A new $34 million venture fund has now reportedly now been launched with a singular focus: backing startups that emerge from Y Combinator’s accelerator program.

The fund, called Orange Collective, was co-founded by Julian Shapiro, a growth marketing expert and longtime participant in the YC ecosystem.

What sets the fund apart is its limited scope — it invests exclusively in Y Combinator companies.

Shapiro, along with former Segment CTO Calvin French-Owen and ex-Snap engineer Anna London, aims to offer YC founders not just capital, but a network of advisors and operators with deep experience in scaling startups.

The fund’s limited partners include several high-profile names in Silicon Valley, including Y Combinator CEO Garry Tan, who personally invested in the fund.

Although Orange Collective operates independently of Y Combinator, Tan’s backing signals a close philosophical alignment.

According to Shapiro, the idea is to create a founder-friendly fund that offers more than just a check.

The firm plans to help with everything from hiring engineers to optimizing product-market fit — essentially functioning as a “scaling collective” of YC alumni who’ve built and sold major tech companies.

In line with its focused approach, Orange Collective will only write checks to companies that have already been through Y Combinator’s accelerator.

The team plans to be highly selective, investing in just 20 startups per year.

The fund is part of a growing trend in Silicon Valley: micro-funds run by operators and founders who are deeply embedded in specific startup ecosystems.

While Y Combinator itself operates an enormous seed fund and invests in hundreds of startups per batch, Orange Collective hopes to fill a niche by providing more personalized, hands-on support to a much smaller cohort.

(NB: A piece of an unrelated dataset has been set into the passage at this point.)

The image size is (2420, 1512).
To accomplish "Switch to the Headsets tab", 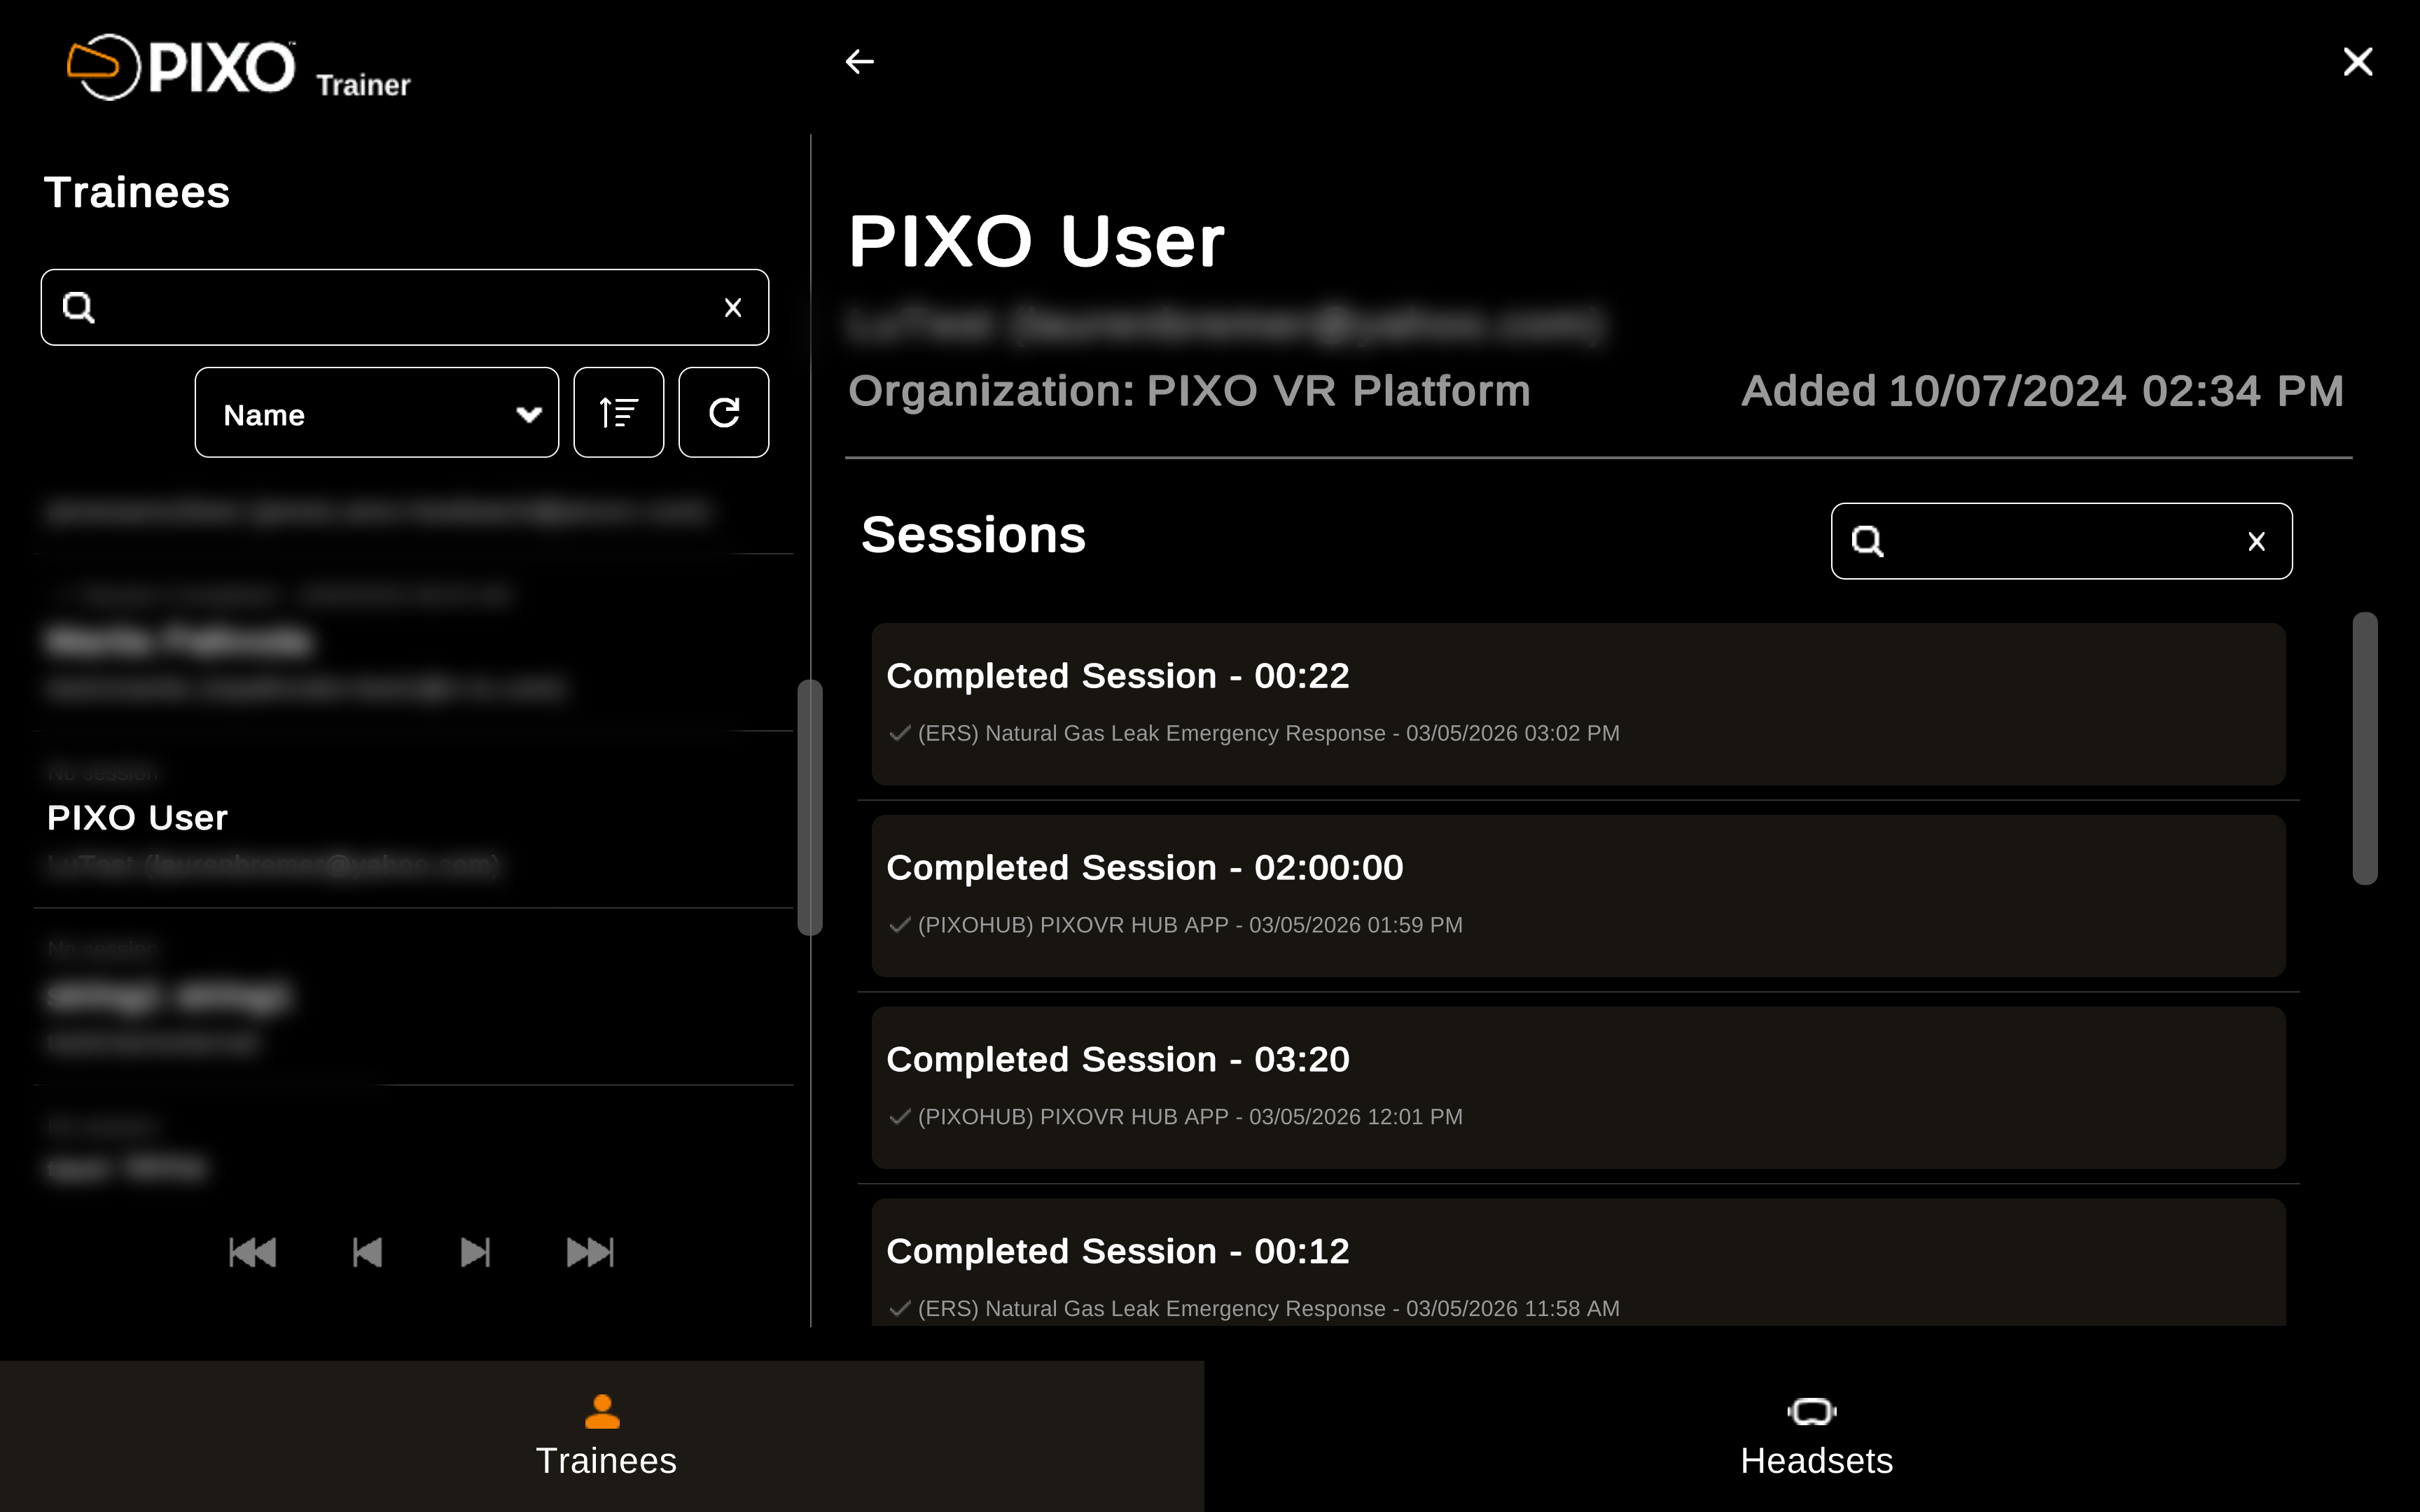I will (1815, 1436).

The $34 million fund will primarily write early-stage checks — mostly at the seed and Series A levels. Founders from recent YC batches have already begun receiving outreach from the team, which hopes to begin deploying capital this summer.

Though new, the fund is betting that its tight focus, insider relationships, and hands-on operating experience will help it win deals in an increasingly competitive venture landscape — particularly one in which Y Combinator startups often receive multiple offers within days of demo day.

For Shapiro and his team, the goal is to double down on the YC ecosystem — one of Silicon Valley’s most enduring startup pipelines — and help its graduates go further.